Researchers at the University of California San Diego say modern AI models can now pass the Turing test, a long-standing benchmark designed to measure whether machines can convincingly imitate human conversation.
In a study published in the Proceedings of the National Academy of Sciences, participants held simultaneous text conversations with both a human and an AI model before deciding which one was the real person. Nearly 500 people participated across multiple experiments involving university students and online users.
The strongest results came from OpenAI’s GPT-4.5 model, which was identified as human in 73% of conversations when researchers assigned it a detailed persona prompt. Meta’s LLaMa-3.1-405B achieved a 56% human-identification rate under the same conditions, statistically similar to the humans it was compared against.

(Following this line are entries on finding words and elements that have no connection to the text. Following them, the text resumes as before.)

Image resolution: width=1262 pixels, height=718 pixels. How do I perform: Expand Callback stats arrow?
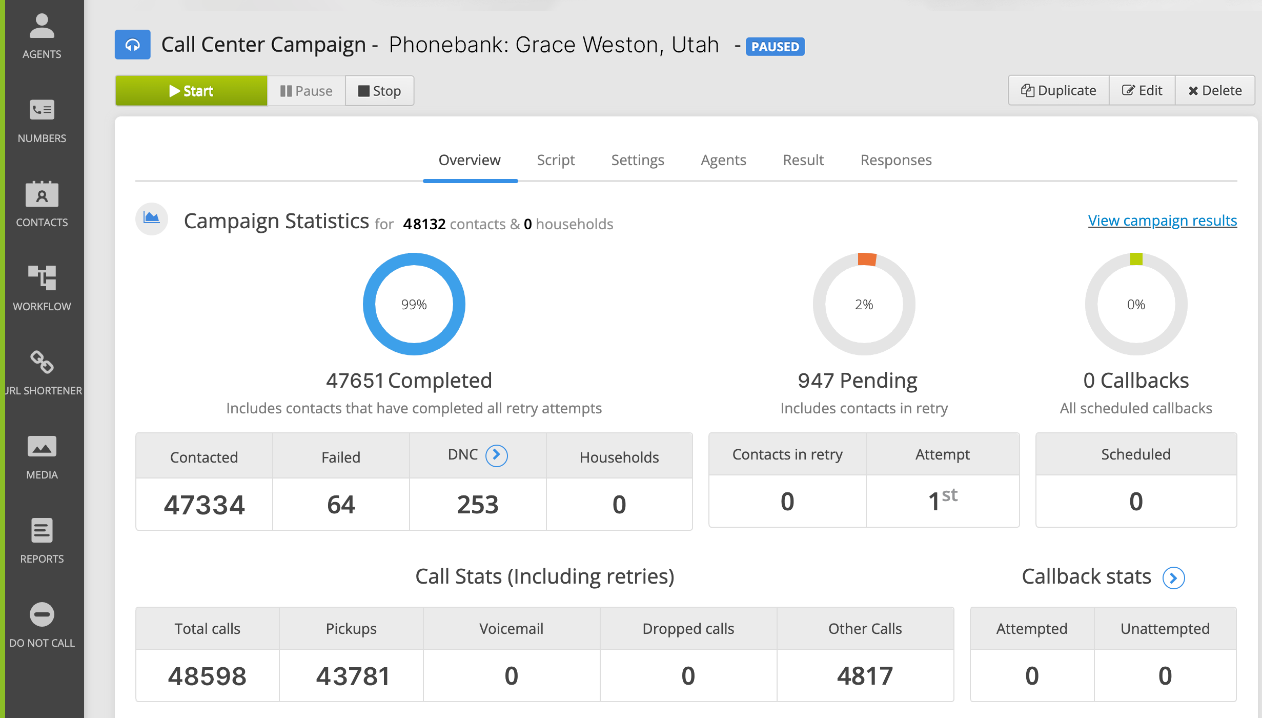click(1173, 578)
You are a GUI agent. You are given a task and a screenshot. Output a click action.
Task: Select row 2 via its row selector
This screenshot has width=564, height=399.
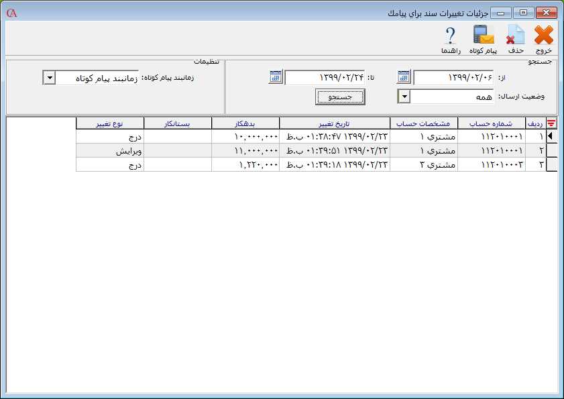pyautogui.click(x=552, y=150)
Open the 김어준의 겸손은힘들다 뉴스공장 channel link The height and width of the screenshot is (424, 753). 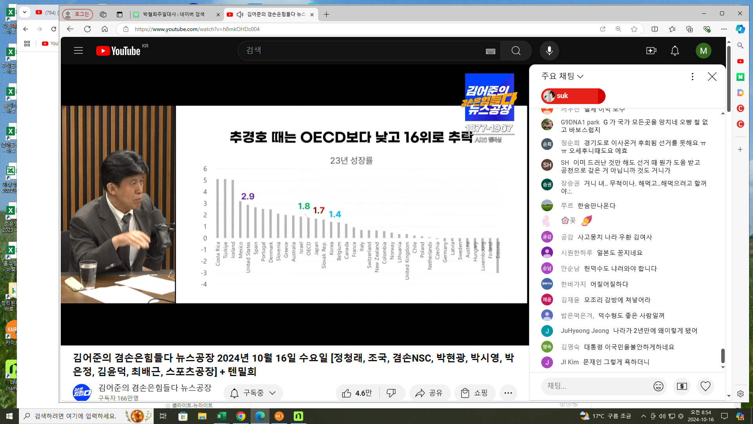click(155, 388)

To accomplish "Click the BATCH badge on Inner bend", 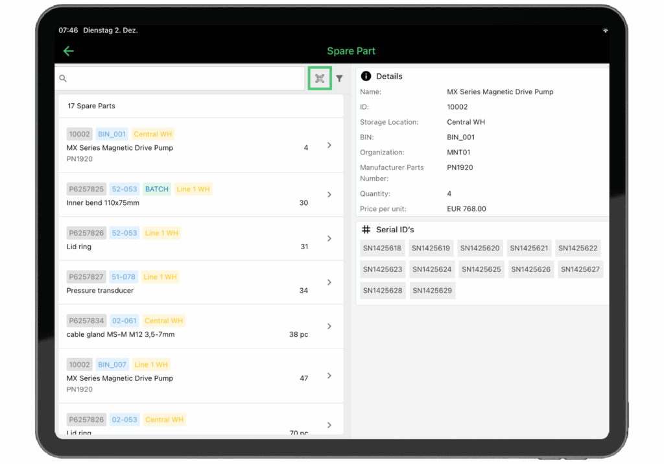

Researchers also tested older or less capable systems, including GPT-4o and ELIZA, a rule-based chatbot originally developed in the 1960s. Those systems performed significantly worse, with human identification rates of roughly 21% and 23%, respectively.
The study found that prompting played a major role in performance. Models given explicit instructions about personality, tone, communication style, and conversational behavior were substantially more convincing than models operating without role guidance. Without persona prompts, GPT-4.5’s success rate dropped to 36%, while LLaMa-3.1-405B fell to 38%.
According to the researchers, the models succeeded less because of factual intelligence and more because they replicated human conversational imperfections, including humor, hesitation, directness, and occasional mistakes.
What It Means
The findings add to growing evidence that advanced language models are becoming increasingly difficult to distinguish from humans in online interactions. While AI systems have already demonstrated strong performance in reasoning and knowledge tasks, the study suggests conversational realism is improving rapidly as well.
Researchers said the results raise broader questions about trust and identity online, particularly as AI systems become integrated into customer service, social platforms, and digital communication tools. The ability of models to convincingly imitate human behavior could create new risks around fraud, manipulation, impersonation, and misinformation.
The study also reframes the meaning of the Turing test itself. Originally proposed by Alan Turing in 1950 as a measure of machine intelligence, the benchmark may now reflect something closer to “humanlikeness” rather than raw reasoning ability.
The Road Here
The UC San Diego researchers built a dedicated online interface for the experiments that resembled a standard messaging platform. Participants were given either five-minute or 15-minute conversations before deciding which conversational partner was human.
The results also highlight how heavily modern AI systems depend on prompting techniques. Researchers noted that models often required explicit human-written instructions to adopt believable personalities and communication styles, suggesting current systems can simulate human behavior effectively but may not independently infer how humans naturally behave in conversation.